WHAT TO DO: Reproduce the items from the line with "Open the site search magnifier icon" up to and including the line with "coord(544,233)", leaving out the pictures.

TASK INPUT:

+ + + +

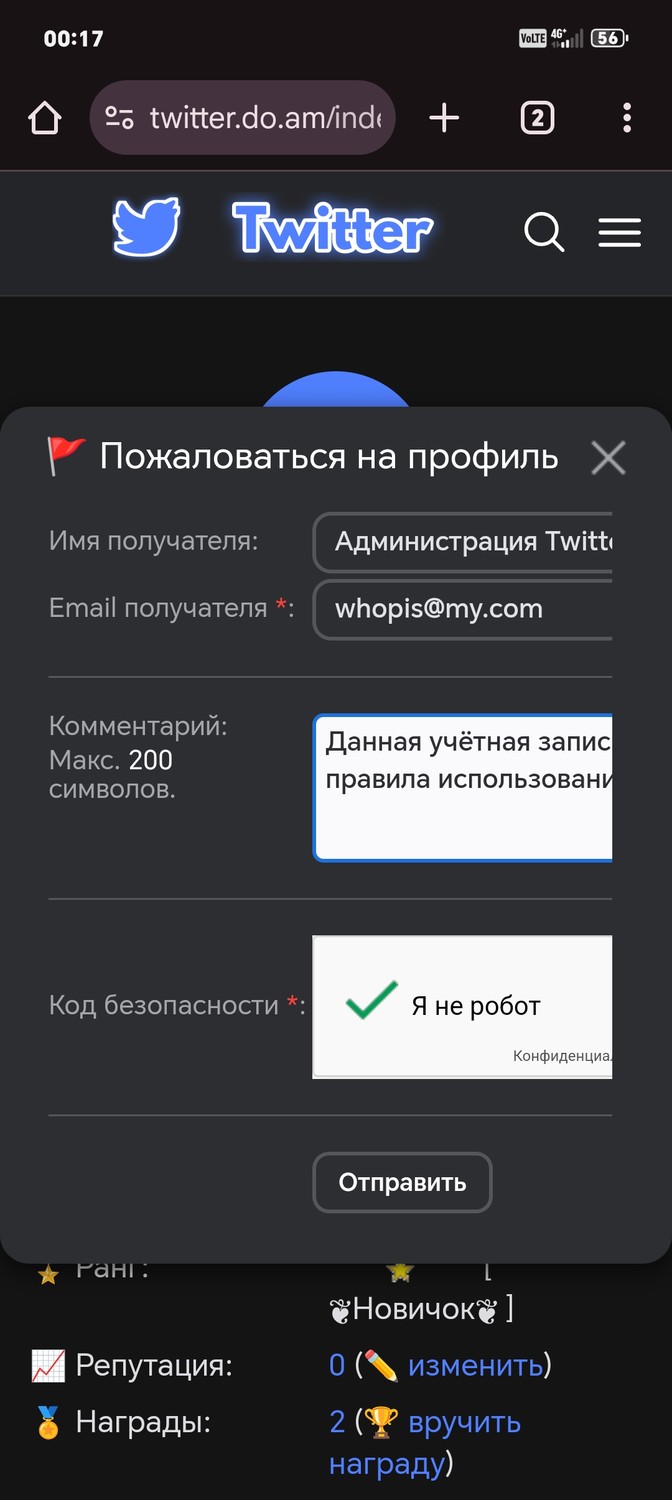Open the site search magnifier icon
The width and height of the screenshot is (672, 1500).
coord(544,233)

+ + + +

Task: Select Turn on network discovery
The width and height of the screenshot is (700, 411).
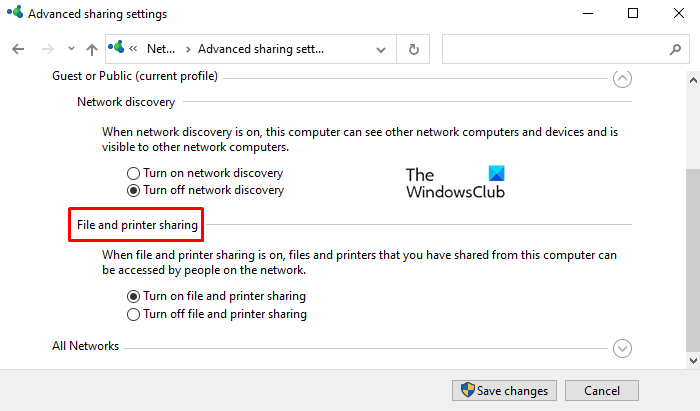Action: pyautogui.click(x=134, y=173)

+ + + +

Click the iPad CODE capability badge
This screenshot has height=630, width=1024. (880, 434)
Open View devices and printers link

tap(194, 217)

+ + + +

RESPONSE TO THE TASK:
Open the site search magnifier icon
The width and height of the screenshot is (672, 1500).
coord(544,233)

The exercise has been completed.